Lily's Kitchen Active or Symply Active, not Skinner's Working Dog. The latter is calibrated for genuinely demanding work and will overfeed an active companion dog over time. Lily's Kitchen if you want the premium ingredients, Symply if salmon protein suits your dog or budget matters.
Q02How do I know if my dog is working enough to need working-dog food?
Honest test: does your dog work for at least 3 hours a day at high intensity (gundog work, sheep work, sled, intense agility training)? If yes, working food. If your dog walks long distances but mostly at owner-pace, that's active companion territory. If your dog is genuinely sedentary or only does 30-60 min daily walks, standard adult food.
Q03Can I feed working-dog food during high-activity weekends but not weekdays?
Not really - this is a workload-matching food category, not a treat. If your dog has high-intensity weekends (canicross, multi-hour hikes) and quieter weekdays, choose an active-companion formula like Lily's Kitchen Active that matches the average rather than the peak. The diet-cycling approach causes more digestive issues than it solves.
Q04Why does Skinner's have multiple Field & Trial formulas?
Different work intensities. Working Dog 26 is the everyday workhorse for hard-working dogs (26% protein). Maintenance Plus pushes to 30% for sled dogs and dogs in serious competition. There are also lower-protein companion formulas in the Field & Trial range that aren't actually working formulas - confusingly, they share the brand name. If you specifically want the working formulation, the protein percentage on the bag is the giveaway.
Q05Are there UK working-dog brands you've left out?
A few worth mentioning. CSJ are popular with sled and canicross communities. Vitalin (sold through agricultural merchants) has a solid working line. Burns Active offers a middle-ground option.

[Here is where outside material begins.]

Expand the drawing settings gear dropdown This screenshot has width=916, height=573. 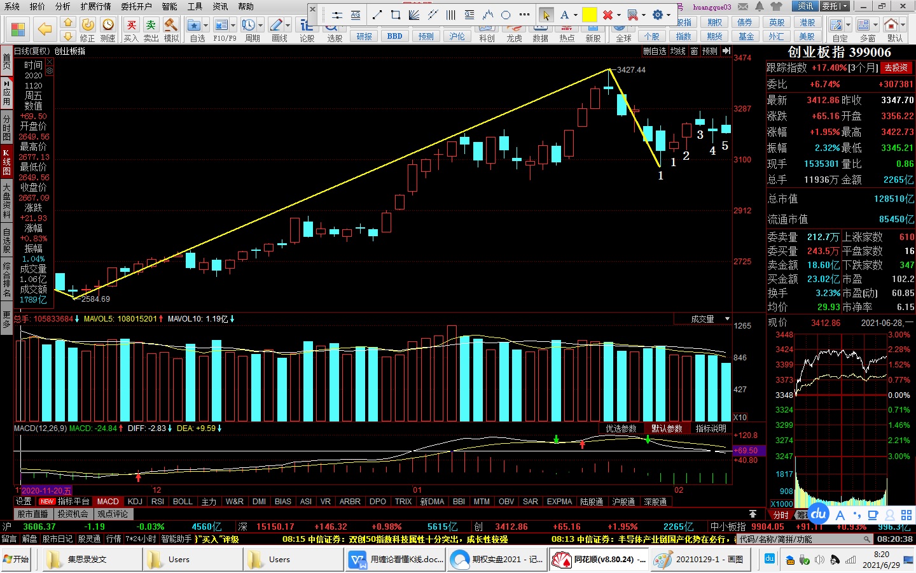tap(669, 15)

We focused on the three most-recommended brands in the UK gundog and working-trials community; the others are credible alternatives but with thinner distribution and fewer working-trial endorsements.

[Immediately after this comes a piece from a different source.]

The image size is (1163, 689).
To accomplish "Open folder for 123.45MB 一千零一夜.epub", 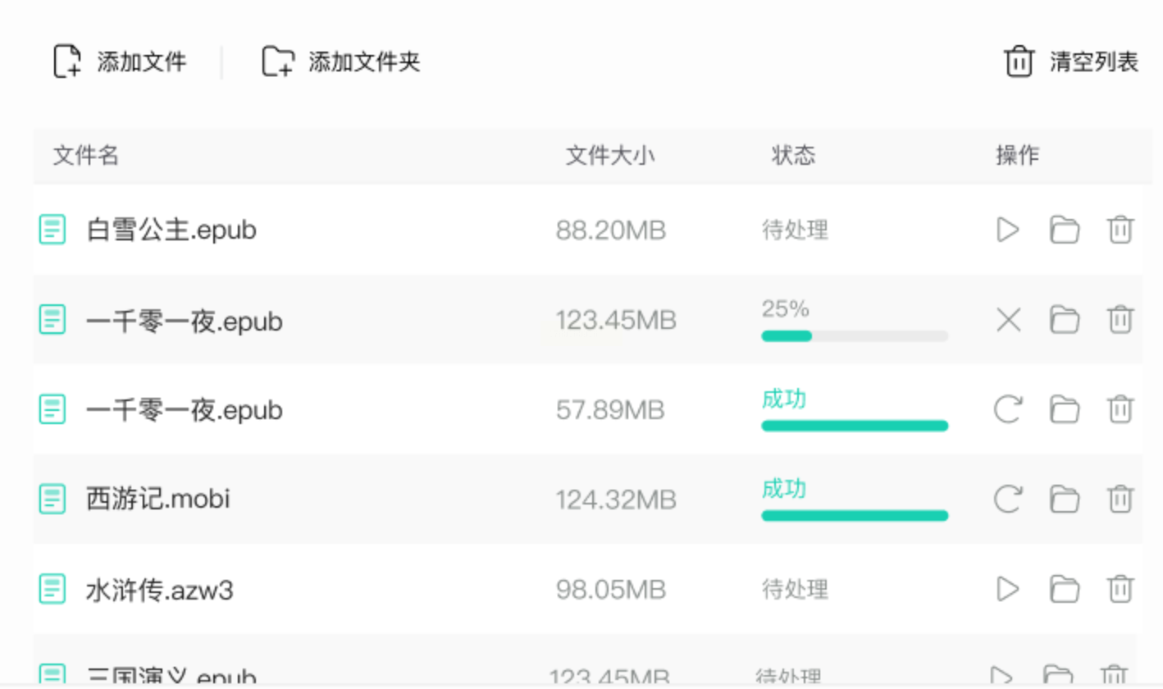I will pos(1064,320).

Q06What about senior or veteran working dogs?
Most working-dog brands have a Senior or Light formulation for retired or older working dogs. Skinner's Field & Trial Maintenance Light, Symply Senior, and Lily's Kitchen Senior are all reasonable picks. The key change is dropping protein back toward standard levels (22-24%) and reducing fat and calorie density as activity drops. Senior dogs that stay active need slower dietary adjustment than retired ones.